The menu includes rice bowls topped with Japanese curry ($15), steak ($15), house-smoked ribs ($15), or kimchi and tofu ($14). The latter two, my favorites, come with sweet miso barbecue sauce, tamari mayo, potato crunch and Japanese seven spice. A mouth-torching sambal sauce accompanies the ribs.
Sewake suggested ordering a lager or sour beer to go with the rice bowls and pairing white wine with his many cheese-heavy dishes. Anybody tending bar can suggest a sake from a selection that Sewake said is among the state’s most extensive. They can whip up sake cocktails, too.
On one recent visit, the 10 brews on tap ($4 half pour/$7 full pour) ranged from a tart gose made with local beets to a lush maple milk stout that sat on dried figs while it aged. The bar also offers reasonably priced bottles of wine, Fable Farm ciders and a handful of nonalcoholic offerings.

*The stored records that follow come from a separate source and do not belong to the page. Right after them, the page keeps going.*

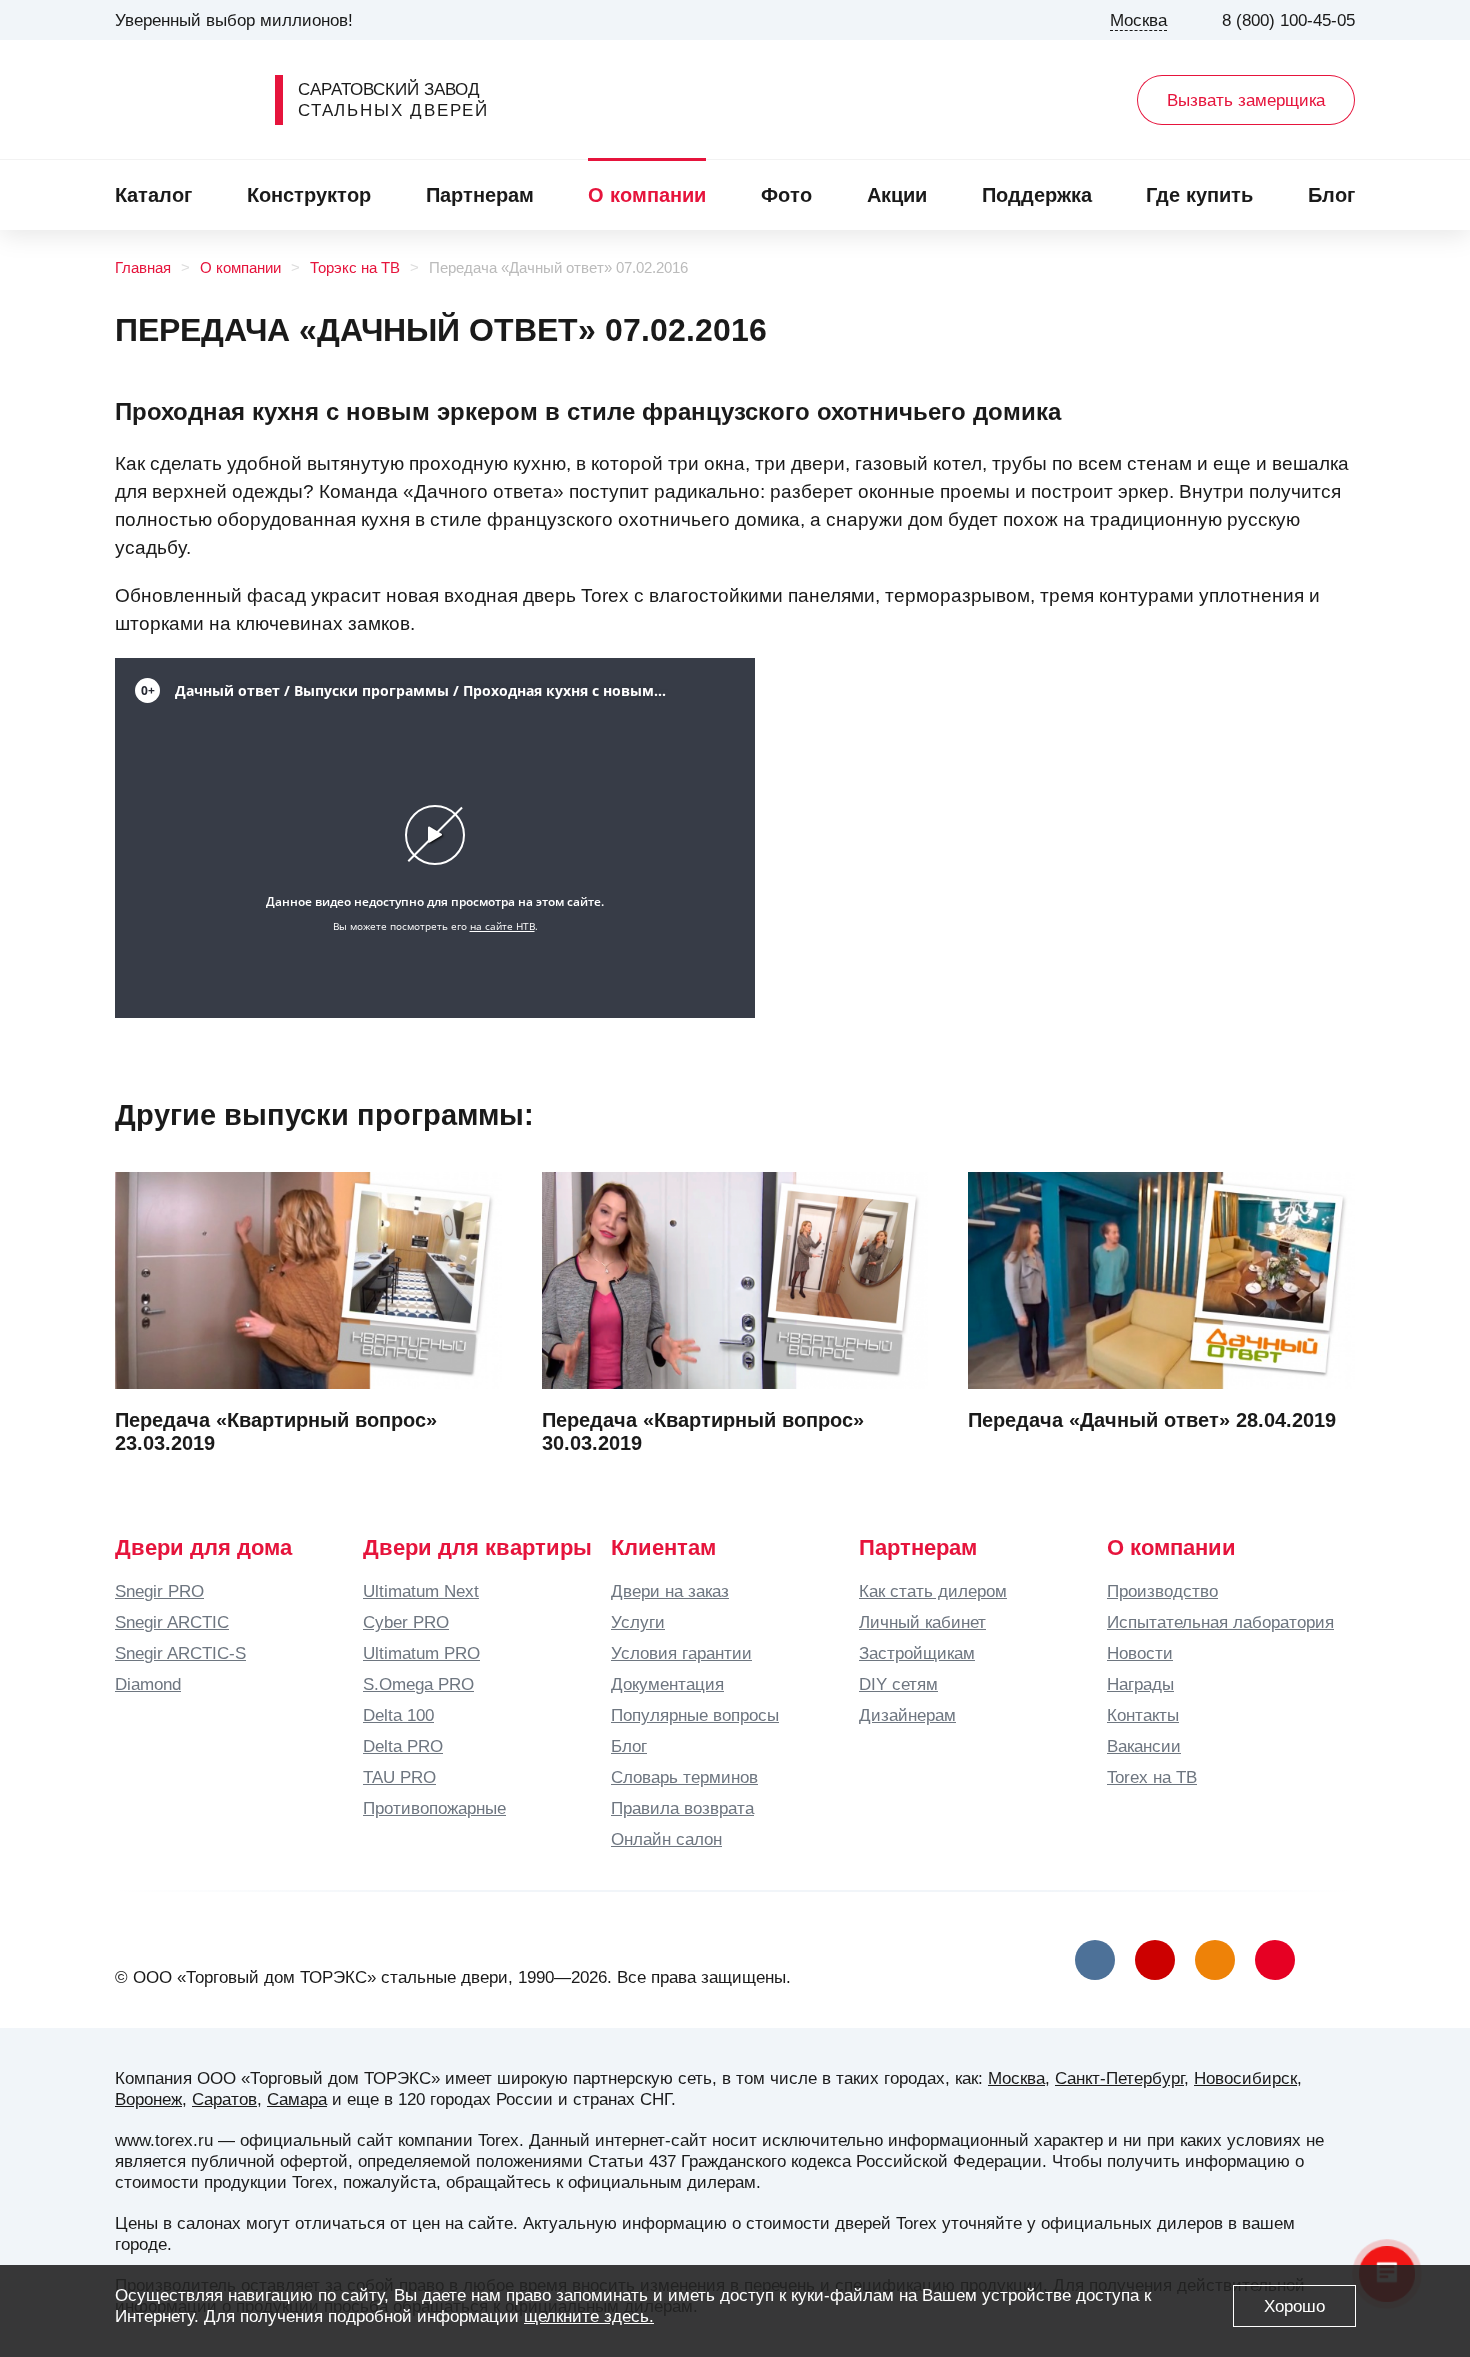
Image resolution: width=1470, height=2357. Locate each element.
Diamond (148, 1684)
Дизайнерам (907, 1715)
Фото (786, 195)
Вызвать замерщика (1246, 100)
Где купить (1199, 195)
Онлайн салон (666, 1839)
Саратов (224, 2099)
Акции (897, 195)
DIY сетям (898, 1684)
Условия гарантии (681, 1653)
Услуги (638, 1622)
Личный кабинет (922, 1622)
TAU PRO (399, 1777)
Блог (1331, 195)
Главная (143, 268)
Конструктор (309, 195)
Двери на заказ (670, 1591)
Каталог (153, 195)
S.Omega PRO (418, 1684)
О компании (647, 195)
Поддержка (1037, 195)
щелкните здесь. (589, 2316)
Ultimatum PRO (421, 1653)
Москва (1016, 2078)
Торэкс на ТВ (355, 268)
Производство (1162, 1591)
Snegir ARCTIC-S (180, 1653)
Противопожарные (434, 1808)
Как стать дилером (933, 1591)
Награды (1140, 1684)
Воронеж (148, 2099)
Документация (667, 1684)
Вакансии (1144, 1746)
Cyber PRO (406, 1622)
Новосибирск (1245, 2078)
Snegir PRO (159, 1591)
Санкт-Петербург (1119, 2078)
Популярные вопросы (695, 1715)
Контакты (1143, 1715)
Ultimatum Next (421, 1591)
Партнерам (480, 195)
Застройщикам (917, 1653)
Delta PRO (403, 1746)
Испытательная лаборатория (1220, 1622)
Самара (297, 2099)
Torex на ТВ (1152, 1777)
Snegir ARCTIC (172, 1622)
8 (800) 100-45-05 (1288, 20)
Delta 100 (398, 1715)
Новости (1140, 1653)
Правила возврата (682, 1808)
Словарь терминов (684, 1777)
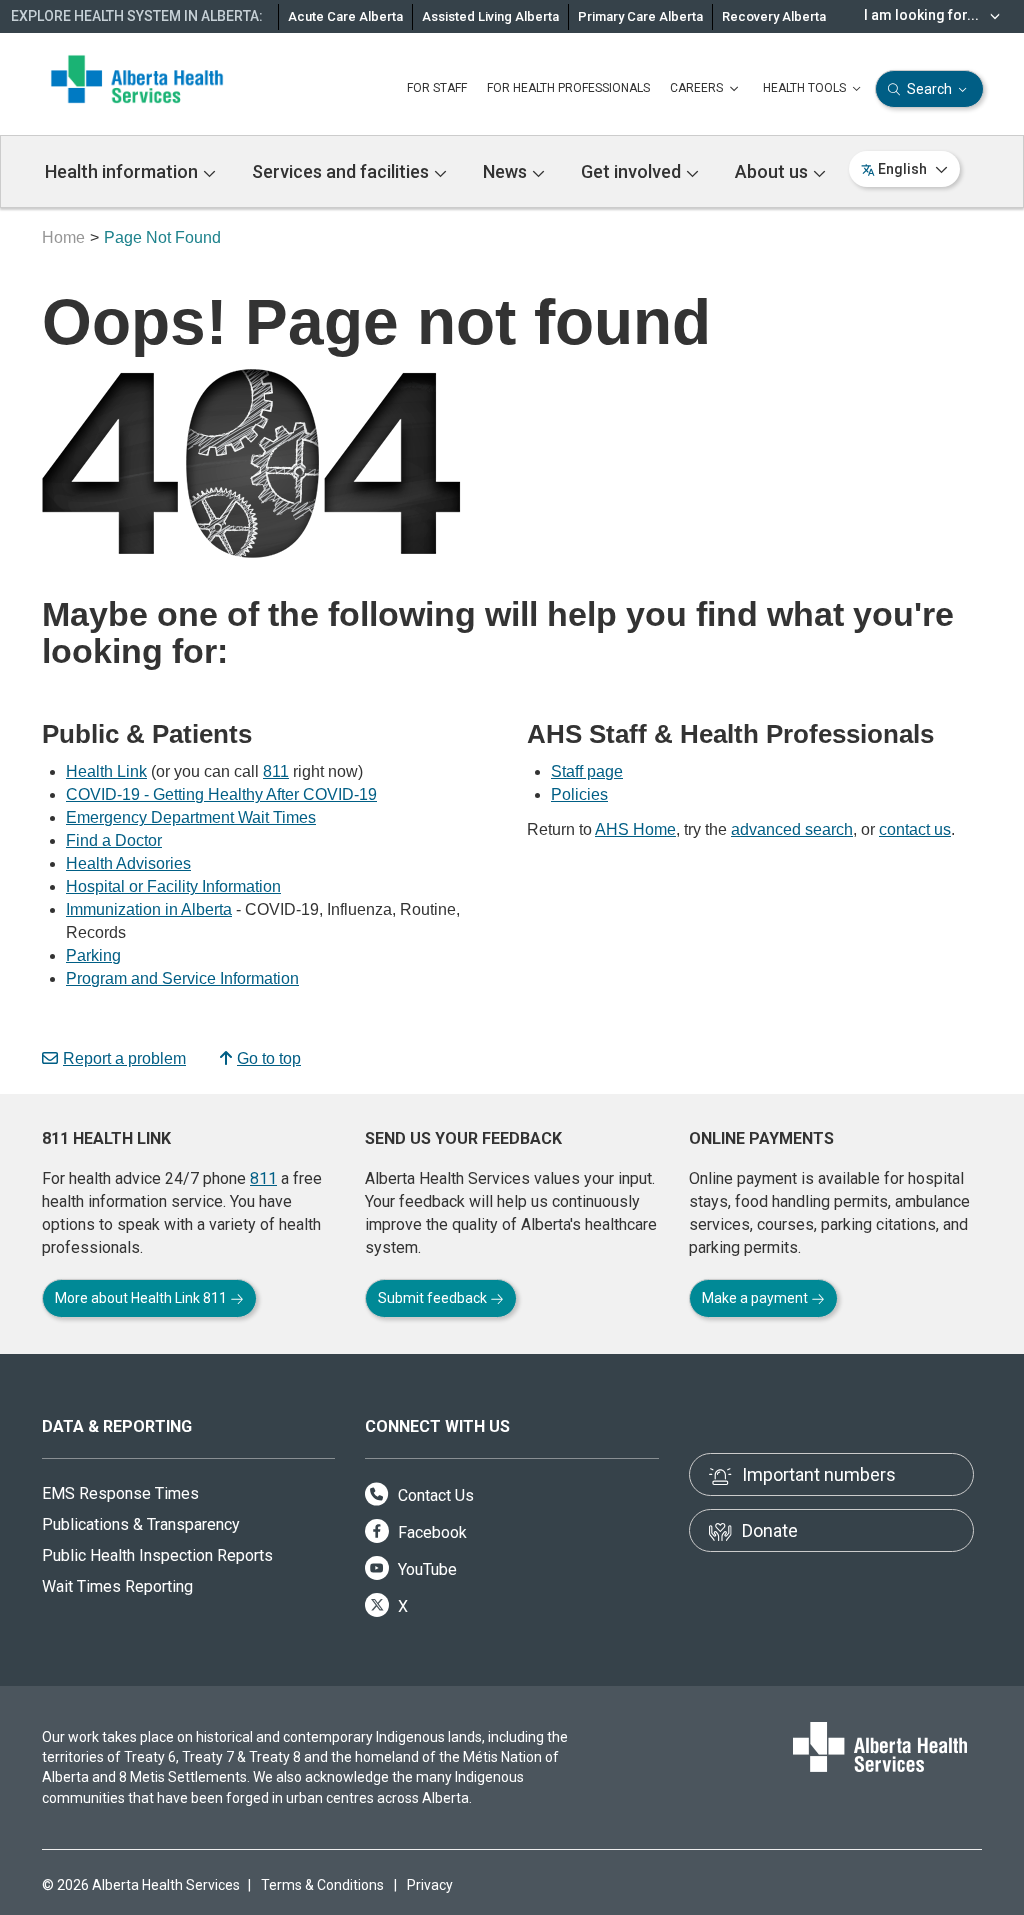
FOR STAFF (437, 88)
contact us (915, 829)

For Sewake, bar food exists to do more than sop up drinks. “When you break bread with family, friends and new acquaintances, you can share your experience, your background and your culture,” he said. He aims to create “a unique experience that can be a memory.”
One memorable Whirligig dish is based on Swiss raclette. The original features Alpine cheese melted until bubbly, poured over boiled potatoes and usually served with cornichons and cured meats.
Sewake swapped Jasper Hill Farm‘s Whitney for the original Swiss cheese and offers both a classic version ($16) and a Whirligig original called cantina-style raclette ($17), to which he adds chipotle salsa, black beans, corn, cilantro and crumbly cotija.
If Sewake’s succulent smoked ribs are on the menu, grab them on a rice bowl, a sandwich ($15) or piled on a dish aptly named Happiness on Chips, a combo of potato chips, meat, cheeses and creamy sauces ($15).
Neil Glassman of Barnet is one of many regulars who find happiness in abundance at Whirligig, which he visits with his partner almost weekly. Asked if the couple have favorites, Glassman said they’re equal opportunity eaters.
“There are so many yummy things,” he exclaimed. “We’re going there 40-plus times a year, so we [must] like the food.”